US-based international cable group Liberty Global has posted second-quarter earnings of US$702m thanks to disposals and growth in Germany, reversing a US$347m loss the previous year.
The news comes two days after Liberty’s international content arm Chellomedia acquired a batch of MGM-branded networks and entered into an EMEA-wide channels partnership with CBS Studios International.
Today, Liberty revealed net profit for the three months to June 30 of US$701.6m, which was largely down to the US$1.1bn it made from selling its shares in Australian pay-TV platform Austar to Foxtel. Revenue rose 4% to US$2.52bn.
Liberty CEO Mike Fries said the firm had boosted its digital cable subscriptions by 13% year-on-year, mainly in Germany and Belgium. He singled out Germany as a particular growth driver, noting it posted revenue up 11%, representing its best Q2 result since entering the market.

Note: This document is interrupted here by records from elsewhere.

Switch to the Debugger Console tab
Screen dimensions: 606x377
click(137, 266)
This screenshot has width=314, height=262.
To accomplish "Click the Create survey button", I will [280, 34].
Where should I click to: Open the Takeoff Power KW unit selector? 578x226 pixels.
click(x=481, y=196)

Last month, Liberty also merged its German cable operations by bringing Unitymedia and Kabel BW together under one management structure.
Before that, it announced a US$585m takeover of OneLink Communications to create Puerto Rico’s largest cable TV operator. Liberty has a 60% stake.
Elsewhere in the results, Liberty confirmed it would launch its Horizon set-top box in the Netherlands next month and Switzerland in the fourth quarter.
Fries said the firm was “demonstrating significant operating momentum” and expected further expansion in Germany in Q3 and Q4.